Collected data entries:
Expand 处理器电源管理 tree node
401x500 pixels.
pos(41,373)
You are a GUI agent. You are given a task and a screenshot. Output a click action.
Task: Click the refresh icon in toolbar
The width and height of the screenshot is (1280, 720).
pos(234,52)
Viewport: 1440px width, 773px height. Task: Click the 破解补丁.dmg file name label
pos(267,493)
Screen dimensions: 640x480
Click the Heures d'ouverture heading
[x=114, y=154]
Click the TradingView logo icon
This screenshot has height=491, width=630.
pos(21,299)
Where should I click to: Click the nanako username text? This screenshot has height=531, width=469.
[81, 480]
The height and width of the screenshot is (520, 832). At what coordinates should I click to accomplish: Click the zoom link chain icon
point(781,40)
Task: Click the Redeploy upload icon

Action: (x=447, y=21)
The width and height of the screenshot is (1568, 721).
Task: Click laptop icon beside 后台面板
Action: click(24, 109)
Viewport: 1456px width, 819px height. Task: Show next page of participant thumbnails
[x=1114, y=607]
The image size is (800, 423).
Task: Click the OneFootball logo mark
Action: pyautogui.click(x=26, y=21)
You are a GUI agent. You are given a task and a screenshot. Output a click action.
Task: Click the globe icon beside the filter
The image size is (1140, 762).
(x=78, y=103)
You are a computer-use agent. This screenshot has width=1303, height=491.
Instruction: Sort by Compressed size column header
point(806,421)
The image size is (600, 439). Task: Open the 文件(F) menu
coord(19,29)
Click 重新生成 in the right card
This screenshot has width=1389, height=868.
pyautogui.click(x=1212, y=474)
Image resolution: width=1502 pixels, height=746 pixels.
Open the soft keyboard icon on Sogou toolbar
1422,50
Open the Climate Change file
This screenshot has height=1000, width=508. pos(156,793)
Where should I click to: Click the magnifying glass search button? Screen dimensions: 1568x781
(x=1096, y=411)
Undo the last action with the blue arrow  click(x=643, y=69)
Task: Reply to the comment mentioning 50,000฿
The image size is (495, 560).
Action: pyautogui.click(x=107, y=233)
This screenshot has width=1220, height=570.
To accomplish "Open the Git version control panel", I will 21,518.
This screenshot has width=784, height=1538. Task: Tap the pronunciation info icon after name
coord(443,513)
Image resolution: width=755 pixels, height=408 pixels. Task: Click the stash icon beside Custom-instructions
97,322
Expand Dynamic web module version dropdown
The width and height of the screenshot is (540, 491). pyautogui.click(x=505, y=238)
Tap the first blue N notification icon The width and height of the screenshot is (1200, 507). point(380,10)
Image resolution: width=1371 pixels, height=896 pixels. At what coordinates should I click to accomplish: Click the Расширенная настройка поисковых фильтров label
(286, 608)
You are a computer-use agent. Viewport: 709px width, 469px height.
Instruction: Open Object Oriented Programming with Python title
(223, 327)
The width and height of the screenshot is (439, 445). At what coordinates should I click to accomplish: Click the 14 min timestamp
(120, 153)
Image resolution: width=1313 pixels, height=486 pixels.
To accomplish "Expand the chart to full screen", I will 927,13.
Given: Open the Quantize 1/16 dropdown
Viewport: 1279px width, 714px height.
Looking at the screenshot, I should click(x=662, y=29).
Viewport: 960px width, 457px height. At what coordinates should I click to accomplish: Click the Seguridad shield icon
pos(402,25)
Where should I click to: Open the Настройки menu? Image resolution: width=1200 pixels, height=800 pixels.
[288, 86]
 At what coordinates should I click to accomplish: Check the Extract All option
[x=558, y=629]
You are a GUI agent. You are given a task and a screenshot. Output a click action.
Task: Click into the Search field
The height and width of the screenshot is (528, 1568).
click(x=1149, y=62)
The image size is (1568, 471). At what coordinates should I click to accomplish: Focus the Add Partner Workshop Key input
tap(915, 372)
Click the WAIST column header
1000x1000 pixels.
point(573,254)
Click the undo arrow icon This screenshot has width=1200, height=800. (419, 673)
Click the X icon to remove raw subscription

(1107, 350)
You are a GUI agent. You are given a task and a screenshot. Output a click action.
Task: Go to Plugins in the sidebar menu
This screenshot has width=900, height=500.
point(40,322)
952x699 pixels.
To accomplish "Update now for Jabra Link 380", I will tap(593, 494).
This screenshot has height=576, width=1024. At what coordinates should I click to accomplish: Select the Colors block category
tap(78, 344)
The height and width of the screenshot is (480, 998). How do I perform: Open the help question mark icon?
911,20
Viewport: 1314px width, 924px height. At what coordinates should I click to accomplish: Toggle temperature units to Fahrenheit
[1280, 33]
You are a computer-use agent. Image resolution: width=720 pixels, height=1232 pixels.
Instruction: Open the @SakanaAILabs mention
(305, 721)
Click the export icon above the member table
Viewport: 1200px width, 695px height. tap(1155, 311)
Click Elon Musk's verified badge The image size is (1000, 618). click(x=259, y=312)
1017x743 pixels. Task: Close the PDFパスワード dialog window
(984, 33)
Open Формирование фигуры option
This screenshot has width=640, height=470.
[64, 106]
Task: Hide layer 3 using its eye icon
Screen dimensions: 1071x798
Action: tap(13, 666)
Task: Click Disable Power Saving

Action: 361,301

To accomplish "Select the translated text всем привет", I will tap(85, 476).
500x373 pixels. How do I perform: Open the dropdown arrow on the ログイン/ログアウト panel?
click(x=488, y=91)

- **Work task**:
Would you give the data above again, exactly as written?

- **Output of the task**:
Expand 处理器电源管理 tree node
401x500 pixels.
pos(41,373)
You are a GUI agent. You are given a task and a screenshot. Output a click action.
Task: Click the refresh icon in toolbar
The width and height of the screenshot is (1280, 720).
pos(234,52)
Viewport: 1440px width, 773px height. Task: Click the 破解补丁.dmg file name label
pos(267,493)
Screen dimensions: 640x480
Click the Heures d'ouverture heading
[x=114, y=154]
Click the TradingView logo icon
This screenshot has height=491, width=630.
pos(21,299)
Where should I click to: Click the nanako username text? This screenshot has height=531, width=469.
[81, 480]
The height and width of the screenshot is (520, 832). At what coordinates should I click to accomplish: Click the zoom link chain icon
point(781,40)
Task: Click the Redeploy upload icon

Action: (x=447, y=21)
The width and height of the screenshot is (1568, 721).
Task: Click laptop icon beside 后台面板
Action: click(24, 109)
Viewport: 1456px width, 819px height. Task: Show next page of participant thumbnails
[x=1114, y=607]
The image size is (800, 423).
Task: Click the OneFootball logo mark
Action: pyautogui.click(x=26, y=21)
You are a GUI agent. You are given a task and a screenshot. Output a click action.
Task: Click the globe icon beside the filter
The image size is (1140, 762).
(x=78, y=103)
You are a computer-use agent. This screenshot has width=1303, height=491.
Instruction: Sort by Compressed size column header
point(806,421)
The image size is (600, 439). Task: Open the 文件(F) menu
coord(19,29)
Click 重新生成 in the right card
This screenshot has width=1389, height=868.
pyautogui.click(x=1212, y=474)
Image resolution: width=1502 pixels, height=746 pixels.
Open the soft keyboard icon on Sogou toolbar
1422,50
Open the Climate Change file
This screenshot has height=1000, width=508. pos(156,793)
Where should I click to: Click the magnifying glass search button? Screen dimensions: 1568x781
(x=1096, y=411)
Undo the last action with the blue arrow  click(x=643, y=69)
Task: Reply to the comment mentioning 50,000฿
The image size is (495, 560).
Action: pyautogui.click(x=107, y=233)
This screenshot has width=1220, height=570.
To accomplish "Open the Git version control panel", I will 21,518.
This screenshot has width=784, height=1538. Task: Tap the pronunciation info icon after name
coord(443,513)
Image resolution: width=755 pixels, height=408 pixels. Task: Click the stash icon beside Custom-instructions
97,322
Expand Dynamic web module version dropdown
The width and height of the screenshot is (540, 491). pyautogui.click(x=505, y=238)
Tap the first blue N notification icon The width and height of the screenshot is (1200, 507). point(380,10)
Image resolution: width=1371 pixels, height=896 pixels. At what coordinates should I click to accomplish: Click the Расширенная настройка поисковых фильтров label
(286, 608)
You are a computer-use agent. Viewport: 709px width, 469px height.
Instruction: Open Object Oriented Programming with Python title
(223, 327)
The width and height of the screenshot is (439, 445). At what coordinates should I click to accomplish: Click the 14 min timestamp
(120, 153)
Image resolution: width=1313 pixels, height=486 pixels.
To accomplish "Expand the chart to full screen", I will 927,13.
Given: Open the Quantize 1/16 dropdown
Viewport: 1279px width, 714px height.
Looking at the screenshot, I should click(x=662, y=29).
Viewport: 960px width, 457px height. At what coordinates should I click to accomplish: Click the Seguridad shield icon
pos(402,25)
Where should I click to: Open the Настройки menu? Image resolution: width=1200 pixels, height=800 pixels.
[288, 86]
 At what coordinates should I click to accomplish: Check the Extract All option
[x=558, y=629]
You are a GUI agent. You are given a task and a screenshot. Output a click action.
Task: Click into the Search field
The height and width of the screenshot is (528, 1568).
click(x=1149, y=62)
The image size is (1568, 471). At what coordinates should I click to accomplish: Focus the Add Partner Workshop Key input
tap(915, 372)
Click the WAIST column header
1000x1000 pixels.
point(573,254)
Click the undo arrow icon This screenshot has width=1200, height=800. (419, 673)
Click the X icon to remove raw subscription

(1107, 350)
You are a GUI agent. You are given a task and a screenshot. Output a click action.
Task: Go to Plugins in the sidebar menu
This screenshot has width=900, height=500.
point(40,322)
952x699 pixels.
To accomplish "Update now for Jabra Link 380", I will tap(593, 494).
This screenshot has height=576, width=1024. At what coordinates should I click to accomplish: Select the Colors block category
tap(78, 344)
The height and width of the screenshot is (480, 998). How do I perform: Open the help question mark icon?
911,20
Viewport: 1314px width, 924px height. At what coordinates should I click to accomplish: Toggle temperature units to Fahrenheit
[1280, 33]
You are a computer-use agent. Image resolution: width=720 pixels, height=1232 pixels.
Instruction: Open the @SakanaAILabs mention
(305, 721)
Click the export icon above the member table
Viewport: 1200px width, 695px height. tap(1155, 311)
Click Elon Musk's verified badge The image size is (1000, 618). click(x=259, y=312)
1017x743 pixels. Task: Close the PDFパスワード dialog window
(984, 33)
Open Формирование фигуры option
This screenshot has width=640, height=470.
[64, 106]
Task: Hide layer 3 using its eye icon
Screen dimensions: 1071x798
Action: tap(13, 666)
Task: Click Disable Power Saving

Action: 361,301

To accomplish "Select the translated text всем привет", I will tap(85, 476).
500x373 pixels. How do I perform: Open the dropdown arrow on the ログイン/ログアウト panel?
click(x=488, y=91)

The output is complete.